This:
ξ = mean(log1p.(- θHat .* sample))
could be
function calc_ξ(sample, θHat)
ξ = zero(promote_type(typeof(θHat), eltype(sample)))
@turbo for i in eachindex(sample)
ξ += log1p(- θHat * sample[i])
end
ξ / length(sample)
end
Which gets rid of the temporaries.
E.g., try this
using LoopVectorization, Tullio, LinearAlgebra
function calc_ξ(sample, θHat)
ξ = zero(promote_type(typeof(θHat), eltype(sample)))

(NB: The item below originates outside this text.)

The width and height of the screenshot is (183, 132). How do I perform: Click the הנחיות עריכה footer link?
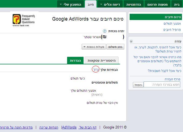(49, 127)
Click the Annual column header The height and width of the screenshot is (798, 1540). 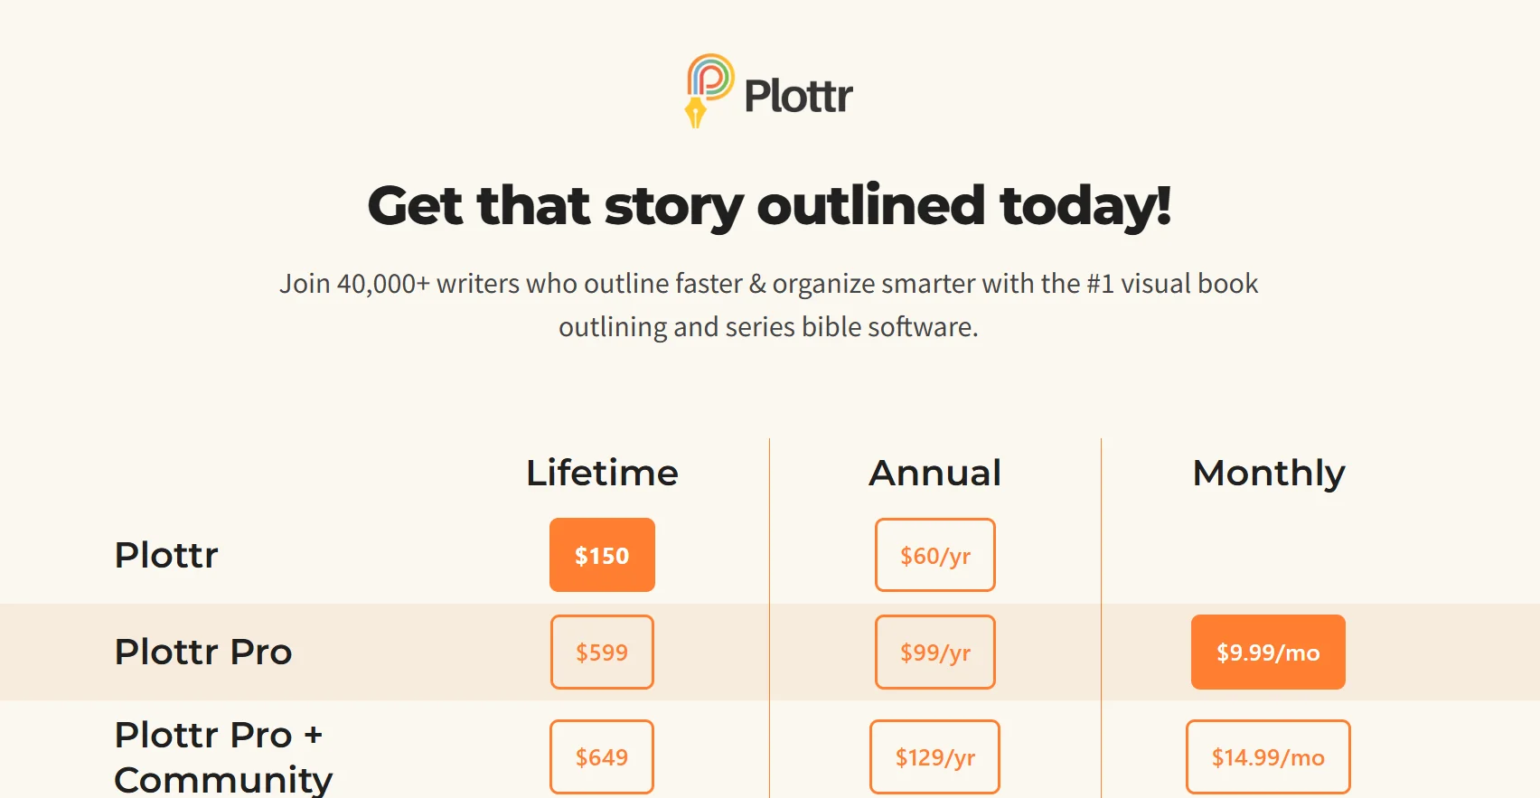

@turbo for i in eachindex(sample)
ξ += log1p(- θHat * sample[i])
end
ξ / length(sample)
end
function gpdfit(sample::AbstractVector, wip::Bool = true, min_grid_pts::Int = 30, sort_sample::Bool = true)
n = length(sample)
# sample must be sorted, but we can skip if sample is already sorted
if sort_sample
sample = sort(sample)
end
prior = 3.0
m = min_grid_pts + isqrt(n) # isqrt = floor sqrt
n_0 = 10.0 # determines how strongly to nudge ξ towards .5
quartile = sample[(n+2) ÷ 4]
# build pointwise estimates of k and θ by using each element of the sample.
@turbo θHats = @. 1 / sample[n] + (1 - sqrt(m / ($(Base.OneTo(m)) - .5))) / prior / quartile
@tullio grad=false ξHats[x] := log1p(- θHats[x] * sample[y])
@turbo logLikelihood = @. n * log(-n * θHats / ξHats) - ξHats - n # Calculate log-likelihood at each estimate
@tullio grad=false weights[y] := exp(logLikelihood[x] - logLikelihood[y]) |> inv # Calculate weights from log-likelihood
θHat = weights ⋅ θHats # Take the dot product of weights and pointwise estimates of θ to get the full estimate
ξ = calc_ξ(sample, θHat)
σ = -ξ / θHat
# Drag towards .5 to reduce variance for small n
if wip
ξ = (ξ * n + .5 * n_0) / (n + n_0)
end
return ξ, σ
end
It’s a little (not much) faster.
That’d require a GPU with good Float64
performance, and relatively large data.
julia> sample = randexp(1000);
julia> @btime gpdfit($sample)
150.359 μs (5 allocations: 10.19 KiB)
(-0.0026972525200332303, 0.9897913305073889)
julia> Threads.nthreads()
1
Perhaps threading would be the next step, although at the size of sample = randexp(1000)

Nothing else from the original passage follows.